GOAL OF THE EXERCISE: Copy out all of the data word for word. Omit every picture.

-- DATA SUPPLIED follows --

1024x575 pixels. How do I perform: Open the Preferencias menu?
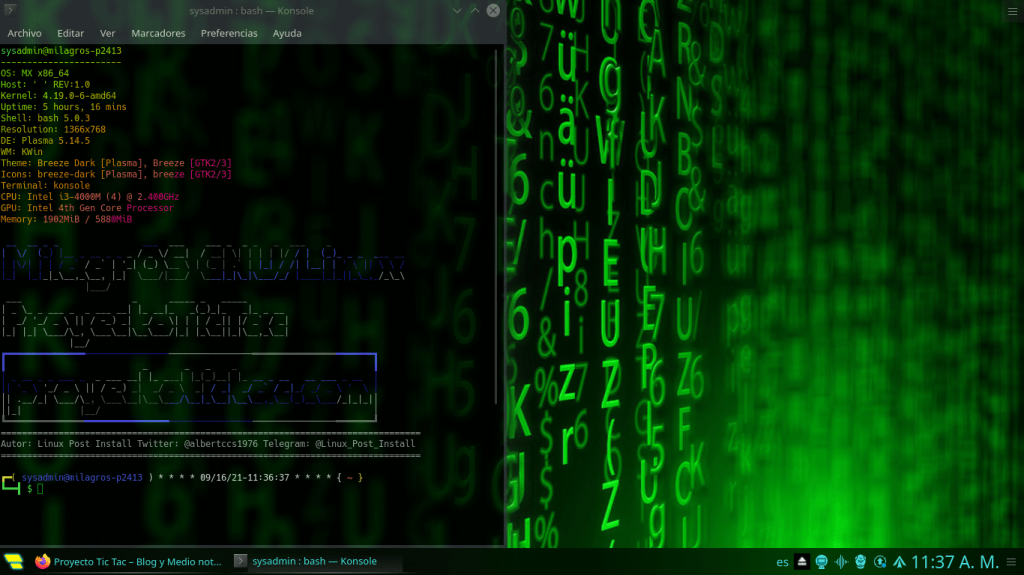click(x=229, y=33)
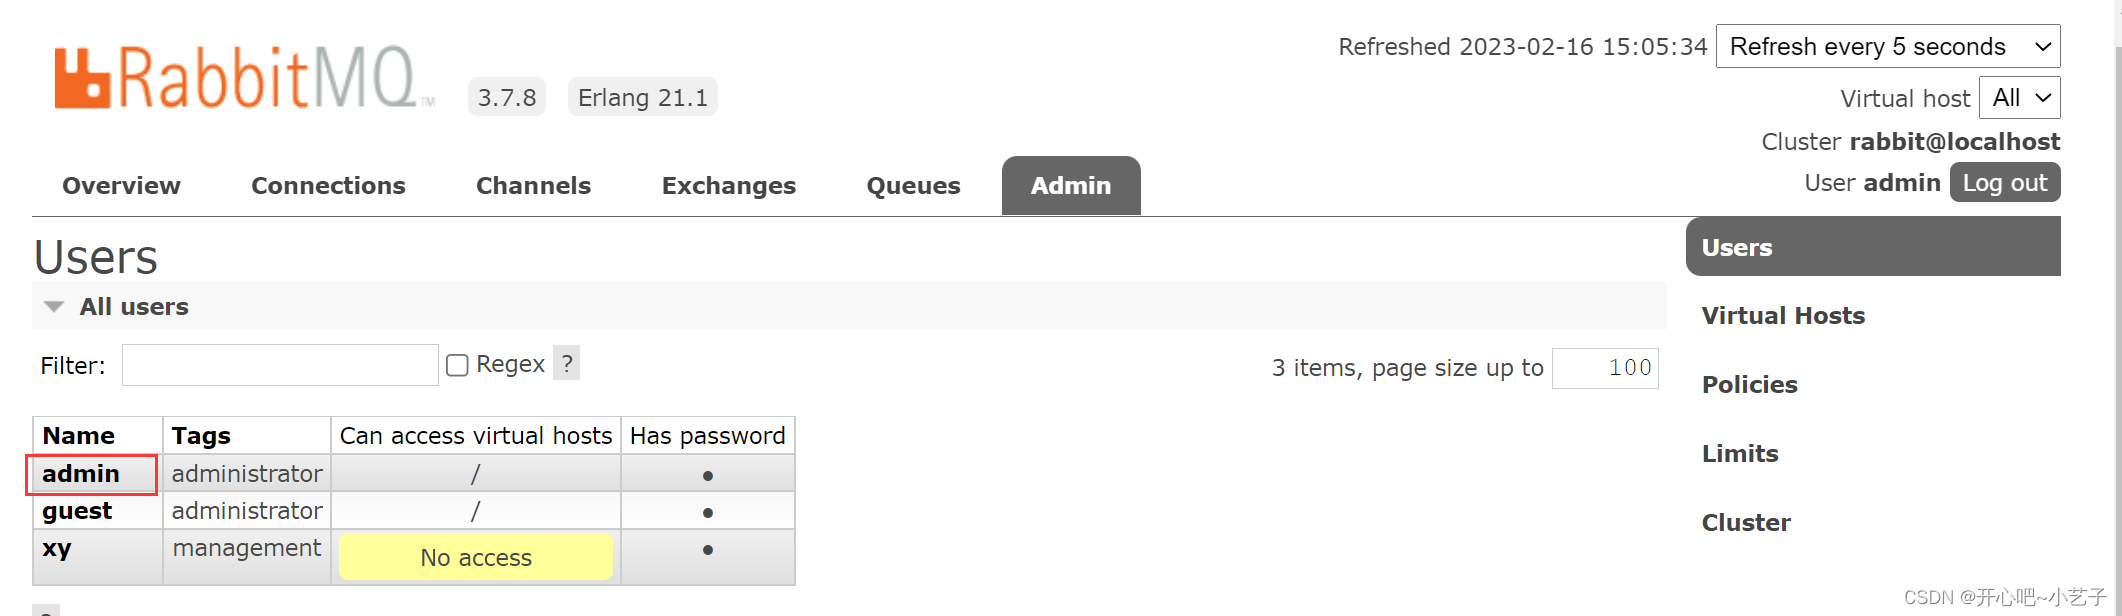Select Policies in the sidebar
2122x616 pixels.
[1749, 384]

-- DATA SUPPLIED concluded --

TASK OUTPUT:
1024x575 pixels. How do I perform: Open the Preferencias menu?
click(x=229, y=33)
Select Policies in the sidebar
2122x616 pixels.
[1749, 384]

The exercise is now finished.